"Van Arsdale is a masterful writer. She created characters with wonderful depth. They will stay with the reader long after the final chapter is read." -- San Francisco Book Review
..".absorbing and suspenseful ... [Van Arsdale's] depiction of place is often lyrical and dead-on." -- East Hampton Star
"With fine prose and keen attention to emotional detail, Sarah Van Arsdale gives us a real community of friends and neighbors in a summer colony on Long Island Sound. A brutal accident disrupts this Eden, revealing tangles of grief, guilt, and love in these deeply connected lives. Death here is as final and confusing as it is in reality.

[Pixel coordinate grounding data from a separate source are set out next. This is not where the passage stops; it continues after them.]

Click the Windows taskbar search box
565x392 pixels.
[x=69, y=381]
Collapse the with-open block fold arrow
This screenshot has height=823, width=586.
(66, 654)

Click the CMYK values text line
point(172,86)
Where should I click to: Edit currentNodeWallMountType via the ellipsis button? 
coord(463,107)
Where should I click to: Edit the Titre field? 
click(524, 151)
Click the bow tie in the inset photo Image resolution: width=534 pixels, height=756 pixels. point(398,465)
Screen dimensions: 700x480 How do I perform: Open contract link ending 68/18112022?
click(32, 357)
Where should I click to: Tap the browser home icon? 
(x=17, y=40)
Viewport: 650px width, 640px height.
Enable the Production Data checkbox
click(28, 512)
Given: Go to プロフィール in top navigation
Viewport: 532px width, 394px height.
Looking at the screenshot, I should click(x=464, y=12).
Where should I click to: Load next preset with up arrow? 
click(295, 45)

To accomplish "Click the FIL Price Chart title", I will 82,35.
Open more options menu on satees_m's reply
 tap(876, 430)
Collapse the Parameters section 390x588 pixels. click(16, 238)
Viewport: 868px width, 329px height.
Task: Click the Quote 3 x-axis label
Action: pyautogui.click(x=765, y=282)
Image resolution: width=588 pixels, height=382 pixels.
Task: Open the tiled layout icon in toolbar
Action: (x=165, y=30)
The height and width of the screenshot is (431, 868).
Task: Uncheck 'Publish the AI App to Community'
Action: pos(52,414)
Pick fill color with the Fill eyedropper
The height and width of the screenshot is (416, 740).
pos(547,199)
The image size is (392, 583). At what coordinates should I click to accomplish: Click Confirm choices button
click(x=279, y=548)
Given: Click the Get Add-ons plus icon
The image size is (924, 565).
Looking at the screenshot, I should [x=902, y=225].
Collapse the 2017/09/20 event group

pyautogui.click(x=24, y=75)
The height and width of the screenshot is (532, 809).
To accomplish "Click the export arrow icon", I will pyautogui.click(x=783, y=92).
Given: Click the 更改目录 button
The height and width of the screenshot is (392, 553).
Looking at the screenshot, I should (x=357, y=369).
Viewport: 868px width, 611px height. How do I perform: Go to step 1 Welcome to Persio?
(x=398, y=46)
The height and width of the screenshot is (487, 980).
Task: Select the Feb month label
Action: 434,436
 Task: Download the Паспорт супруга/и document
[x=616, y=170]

Van Arsdale makes us care about her large cast of island people: male and female; young and old; middle class and working class; good and half-good. This is a smart, rich, grown-up novel that can be compared to the best work of Richard Russo and Ann Beattie." -- Christopher Bram, author of Gods and Monsters: A Novel
"This is not just a lyrical novel of loss and renewal, but a truly gripping read. The complicated characters of Grand Isle hurtle toward their fates in a way that is somehow both inevitable and completely unexpected. Van Arsdale brings a naturalist's trained eye to her vivid descriptions, and the line she draws between the human and natural worlds is as shifting and elusive as the line between water and land in the tidal marshes that surround this island community." -- Alison Bechdel, author of Fun Home: A Family Tragicomic
Sarah Van Arsdale is the author of Toward Amnesia and Blue, which won the 2002 Peter Taylor Prize for the Novel. Her articles, fiction, and poetry have appeared in many publications, including the San Francisco Chronicle, Columbia Review, and Lilith magazine. She has taught at numerous colleges and universities, most recently at New York University and the City University of New York. She lives in New York City.